Wiki says that the coordinate ring $\mathbb{C}[x,y,z]/(x^2+y^2+z^2−1)$ of the complex sphere is not a unique factorization domain. I want to know why it is not a UFD.

We denote $X,Y,Z$ the residue class of $x,y,z$. Obviously, we have $(X+iY)(X-iY)=(1+Z)(1-Z)$ in $\mathbb{C}[x,y,z]/(x^2+y^2+z^2−1)$. But how to prove the irreducibility? Maybe there are some deep techniques of commutative algebra or algebraic geometry should be used in this question.

## Best Answer

Techniques from algebraic geometry may be used for this problem. Everything in this answer is available in Hartshorne chapter II section 6 and probably also the section of Vakil dealing with divisors.

It's clear that with $A=\Bbb C[x,y,z]/(x^2+y^2+z^2-1)$, $X$ is normal (it's even smooth), so we can compute $\operatorname{Cl} X$ to see whether $A$ is a UFD or not.

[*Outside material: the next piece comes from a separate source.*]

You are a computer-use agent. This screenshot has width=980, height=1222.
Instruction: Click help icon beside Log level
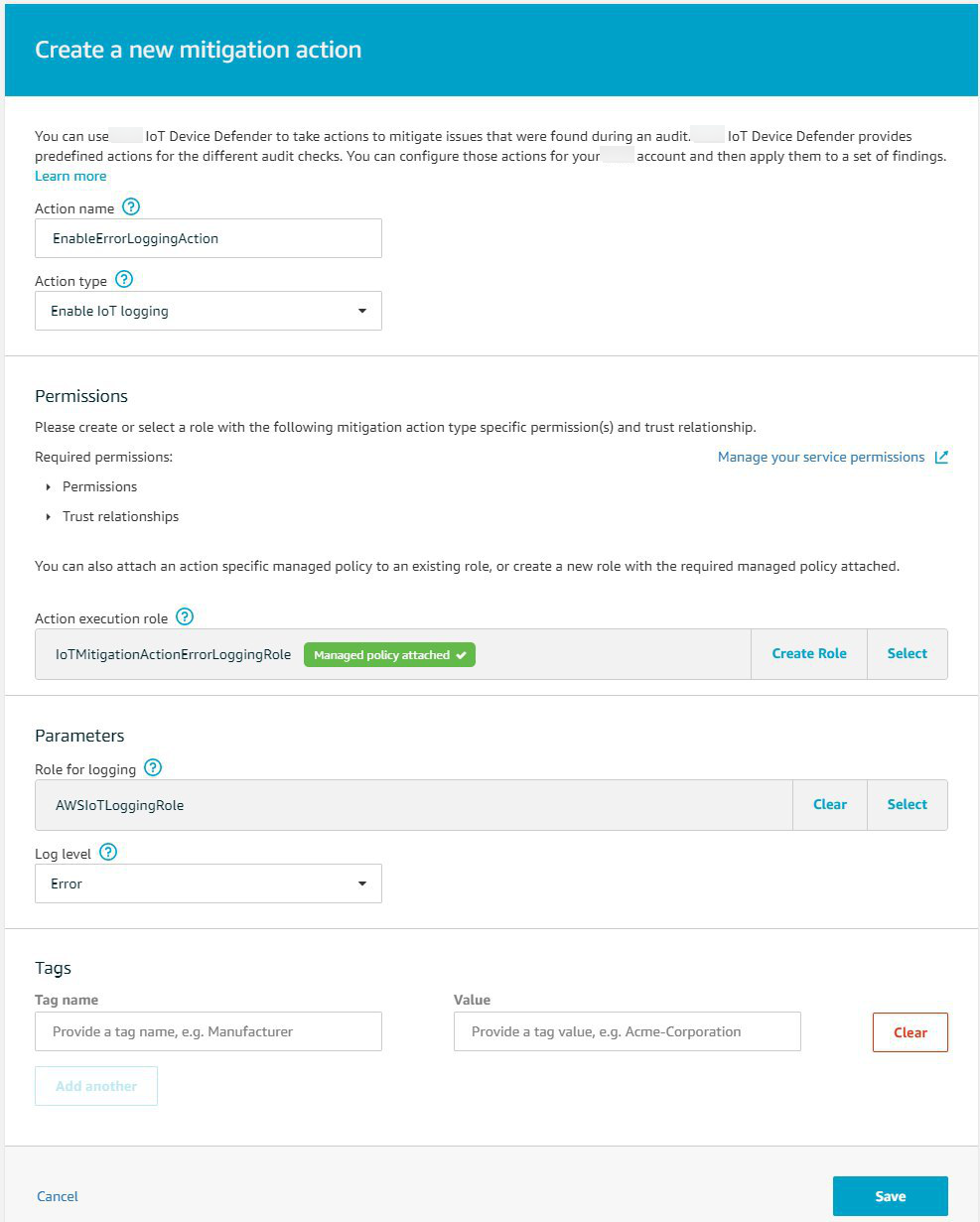pyautogui.click(x=109, y=852)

Let $X'=V(-x_0^2+x_1^2+x_2^2+x_3^2)\subset\Bbb P^3$. Then $A$ is the coordinate algebra of $D(x_0)\cap X'$, and the class groups of $X$ and $X'$ are related by the exact sequence $$\Bbb Z\to \operatorname{Cl} X'\to\operatorname{Cl} X\to 0,$$ where the first map sends $1$ to the class of $V(x_0)\cap X$. As the middle group is $\Bbb Z^2$ from identifying $X'$ with $\Bbb P^1\times\Bbb P^1$, $\operatorname{Cl} X\neq 0$ and thus $A$ is not a UFD. (NB: if you're reading this and wondering how this all breaks for the real case mentioned at wikipedia, the class group of $X'$ depends on the base field!)

One can probably also use a norm map to prove that the elements in your factorization are indeed irreducible. See here for an example.